BEGIN SOURCE MATERIAL

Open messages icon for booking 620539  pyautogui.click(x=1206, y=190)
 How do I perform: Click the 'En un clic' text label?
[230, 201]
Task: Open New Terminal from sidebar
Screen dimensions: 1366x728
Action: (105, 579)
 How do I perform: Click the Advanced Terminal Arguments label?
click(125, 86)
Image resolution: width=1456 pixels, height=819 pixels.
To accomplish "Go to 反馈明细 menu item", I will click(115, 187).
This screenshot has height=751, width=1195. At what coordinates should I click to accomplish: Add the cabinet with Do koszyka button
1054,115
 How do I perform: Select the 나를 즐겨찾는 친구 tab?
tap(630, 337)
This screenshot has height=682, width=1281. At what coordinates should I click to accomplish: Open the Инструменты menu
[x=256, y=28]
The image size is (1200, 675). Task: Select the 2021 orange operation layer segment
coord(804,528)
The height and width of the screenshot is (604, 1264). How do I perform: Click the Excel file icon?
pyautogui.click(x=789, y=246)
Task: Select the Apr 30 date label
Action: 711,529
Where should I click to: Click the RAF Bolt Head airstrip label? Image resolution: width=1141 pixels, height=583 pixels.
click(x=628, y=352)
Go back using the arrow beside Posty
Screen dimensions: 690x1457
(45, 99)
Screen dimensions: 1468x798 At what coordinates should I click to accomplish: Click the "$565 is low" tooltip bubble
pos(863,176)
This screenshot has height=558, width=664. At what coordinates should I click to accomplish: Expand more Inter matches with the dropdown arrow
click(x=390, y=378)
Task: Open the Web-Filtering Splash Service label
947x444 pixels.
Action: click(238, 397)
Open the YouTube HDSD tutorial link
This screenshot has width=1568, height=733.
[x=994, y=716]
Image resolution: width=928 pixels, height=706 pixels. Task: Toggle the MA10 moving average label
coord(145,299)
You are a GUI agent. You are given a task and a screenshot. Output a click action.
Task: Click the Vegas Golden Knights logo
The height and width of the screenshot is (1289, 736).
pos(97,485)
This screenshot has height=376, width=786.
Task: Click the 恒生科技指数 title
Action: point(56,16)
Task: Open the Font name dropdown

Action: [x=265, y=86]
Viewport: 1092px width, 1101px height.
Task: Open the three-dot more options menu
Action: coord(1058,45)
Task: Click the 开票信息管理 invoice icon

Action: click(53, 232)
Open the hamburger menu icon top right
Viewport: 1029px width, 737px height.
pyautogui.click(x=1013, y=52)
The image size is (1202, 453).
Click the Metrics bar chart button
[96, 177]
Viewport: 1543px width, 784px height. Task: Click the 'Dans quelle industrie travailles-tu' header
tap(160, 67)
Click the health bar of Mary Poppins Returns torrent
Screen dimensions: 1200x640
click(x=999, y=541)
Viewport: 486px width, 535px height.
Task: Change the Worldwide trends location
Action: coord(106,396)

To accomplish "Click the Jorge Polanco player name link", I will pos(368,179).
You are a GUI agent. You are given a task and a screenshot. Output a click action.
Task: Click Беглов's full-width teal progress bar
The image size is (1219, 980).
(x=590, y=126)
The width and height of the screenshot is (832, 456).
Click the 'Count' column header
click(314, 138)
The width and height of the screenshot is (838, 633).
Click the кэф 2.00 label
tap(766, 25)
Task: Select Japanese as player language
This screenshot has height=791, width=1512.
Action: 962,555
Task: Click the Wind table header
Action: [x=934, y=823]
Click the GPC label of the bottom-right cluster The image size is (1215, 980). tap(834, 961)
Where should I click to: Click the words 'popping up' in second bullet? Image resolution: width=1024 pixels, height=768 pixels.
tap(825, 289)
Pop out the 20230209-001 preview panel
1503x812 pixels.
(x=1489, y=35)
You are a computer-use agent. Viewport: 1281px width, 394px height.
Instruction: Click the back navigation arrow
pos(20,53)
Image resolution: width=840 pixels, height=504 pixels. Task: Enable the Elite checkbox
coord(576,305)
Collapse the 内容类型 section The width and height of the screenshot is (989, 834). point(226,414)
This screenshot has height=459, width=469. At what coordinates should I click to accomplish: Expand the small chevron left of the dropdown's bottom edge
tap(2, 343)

END SOURCE MATERIAL

**YOUR ASSIGNMENT**
Starting at the line that contains "You are a computer-use", return every line through the last one above, exactly as written.

**WRITTEN RESPONSE**
You are a computer-use agent. Viewport: 1281px width, 394px height.
Instruction: Click the back navigation arrow
pos(20,53)
Image resolution: width=840 pixels, height=504 pixels. Task: Enable the Elite checkbox
coord(576,305)
Collapse the 内容类型 section The width and height of the screenshot is (989, 834). point(226,414)
This screenshot has height=459, width=469. At what coordinates should I click to accomplish: Expand the small chevron left of the dropdown's bottom edge
tap(2, 343)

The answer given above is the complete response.